No data gaps were identified. The available data are adequate for risk assessment and classification and labelling purposes.

Justification for selection of acute toxicity – oral endpoint
The key study is of good quality (Klimisch 2).

Justification for selection of acute toxicity – inhalation endpoint
The key study is of high quality (Klimisch 1)

Justification for classification or non-classification

Selenium compounds are subject to legal binding classification.

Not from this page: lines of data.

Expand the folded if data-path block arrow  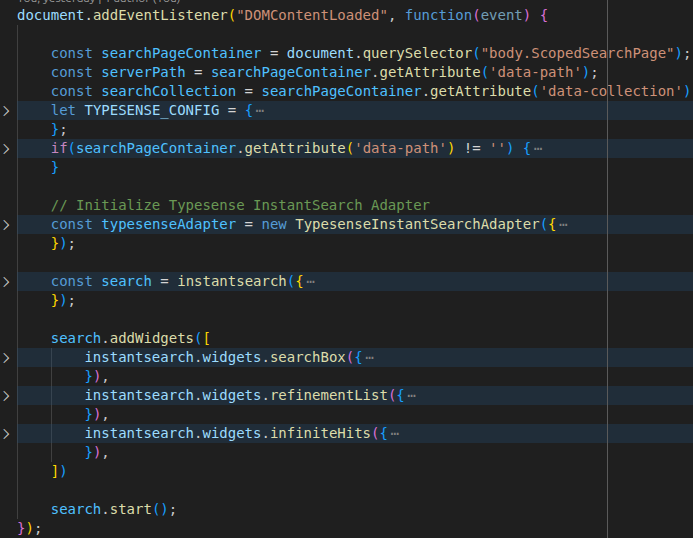click(x=7, y=148)
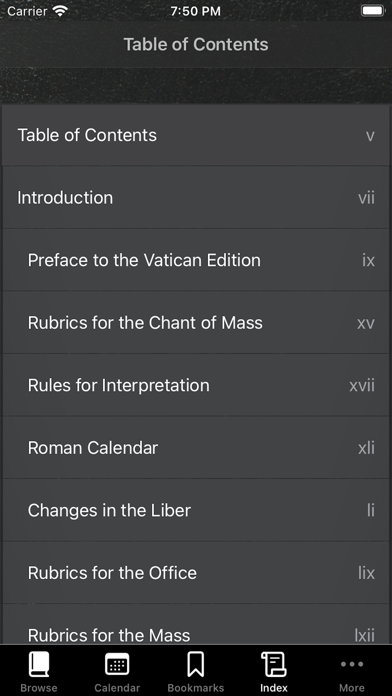The image size is (392, 696).
Task: Tap the Table of Contents header title
Action: point(196,44)
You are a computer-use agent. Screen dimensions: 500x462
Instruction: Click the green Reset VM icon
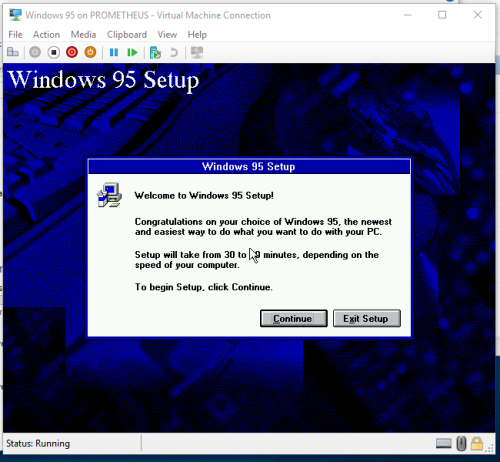(x=132, y=52)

Based on harmonised classification, CLP Regulation (EC) No 1272/2008, Annex VI, table 3.1 Selenium has to be classified and labelled as follows:

Acute Tox. 3* - H301: Toxic if swallowed.

Acute Tox. 3* - H331: Toxic if inhaled

This classification is a minimum classification which needs to be reevaluated on basis of acutal data set.

According to the CLP Regulation (EU GHS Regulation (EC) No 1272/2008) the following classification and labelling is required for sodium selenate, based on acute oral toxicity value of LD50 = 7 mg/kg bw and an acute inhaltion toxicity value of LC50 > 0.052 and ≤ 0.51 mg/L air.

Acute Tox. 2     H300: Fatal if swallowed.

Acute Tox. 2     H330: Fatal if inhaled.